February 20 2012 11:42PM
Last time, we had just crossed the Laos border and had boarded a boat to float down the Mekong River. We had been told that this part of the trip would be the serene calm before the storm and to rest up as much as we could on the two-day journey.
Then it would get crazy.
THEN IT GETS CRAZY
Remember our earlier rant about the dark side of tourism? Bearing that in mind, buckle up for the town of Vang Vieng in Laos. Long heralded by our backpacker pals as “the craziest part of your trip hands down” this town boasted river tubing insanity followed by the most dangerous bars you have ever never heard of and the most lax drug laws you will ever see in your life.
This one night we made our way to The Island in Vang Vieng. Most of the City – and indeed most of the Country – had reasonably enforced curfews at various early times of the night, owing to strict Government rule and a desire to save the tourists from themselves.
But not The Island the locals told us. “Everything goes on The Island until whenever it is you decide to go home.” And so sure as the Gods made Jordan Eberle superior to us all, The Island lived up to its hype as a spit of insanity in the calm waters of Laos.
Then one particular Bar of Death served us all the blindingest buckets money can buy and then announced “the games begin” over the loud speaker.
What were the games exactly? How about doing the Limbo underneath a bar doused in gasoline and lit aflame?! How does that grab you insurance adjusters and liquor inspectors of North America?
We bet you don’t like it at all you tea-drinking dandies. Do you?
If that doesn’t set your survival instincts on Red Alert, how about bar staff giving you raver type dancing ropes, lighting those babies on fire then letting you dance around as you please.
Remember you are on a 7 alarm bender and think that everything is a good idea at this point. And that no one on a 7 alarm bender can dance at all which ordinarily doesn't matter unless you are swinging around BALLS OF FIRE.
That’s the stuff right there.
WHO WANTS A TARANTULA?
Speaking of crazy. One night our tour guide stood up at the front of the bus and announced “we are going for a group dinner at a restaurant that offers a special delicacy you have to order in advance. Who wants to put their names down for a plate of deep fried Tarantulas?”
If our dearly beloved Grandma knew that we pondered eating deep fried spiders the size of a fist she would have removed her shoe and beat us soundly over the head until we had regained our senses.
But there we were cautiously watching the girls on the tour sampling the hairy beasts and declaring that they “tasted just like crab.” We replied that “crab actually tastes like crab” before throwing caution to the wind and eating one of the monsters ourselves.
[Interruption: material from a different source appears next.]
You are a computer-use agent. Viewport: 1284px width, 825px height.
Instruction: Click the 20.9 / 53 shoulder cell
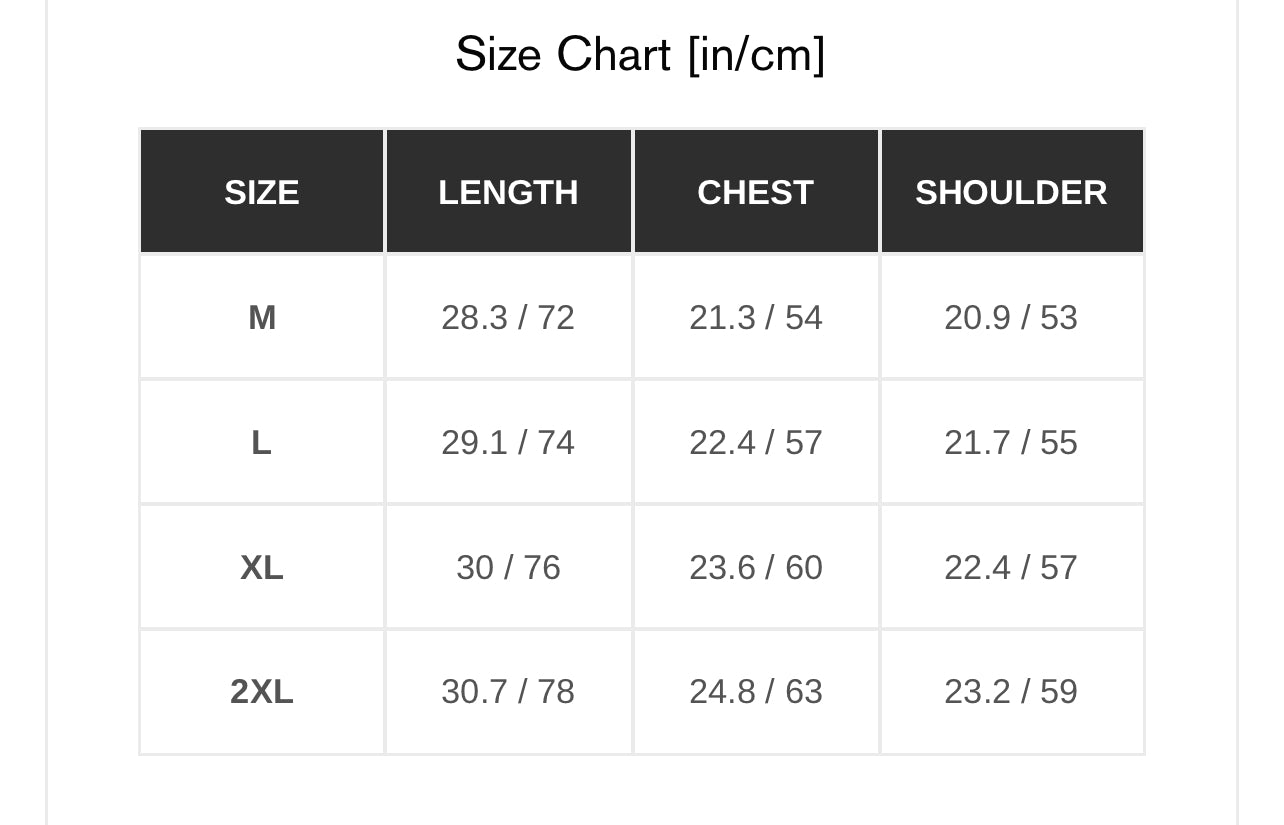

The verdict? Tarantulas taste like something approaching edible. The legs were still hairy even though they had been deep fried into the great beyond, but once you got past the fact you were eating the cousin of the star of Charlotte’s Web they were actually reasonably good.
For a guy who can now count grasshopper, cricket and silkworm among things we have “non-accidentally ingested” Tarantula marks the pinnacle of our culinary adventureousness.
And the next time someone says to us “dang Wanye, you are a non-adventurous stick in the mud” we will scream, “tell THAT to the bloody Tarantula we ate in Cambodia you clown!”
Thankfully no one was injured or deathed at The Island and we were able to leave wonderful Laos behind and head into the sobering and beautiful land of Cambodia. After that - back to Phi Phi in Thailand to see if @thesquireyeg and your ol' pal Wanye can rebuild their shattered lives and livers.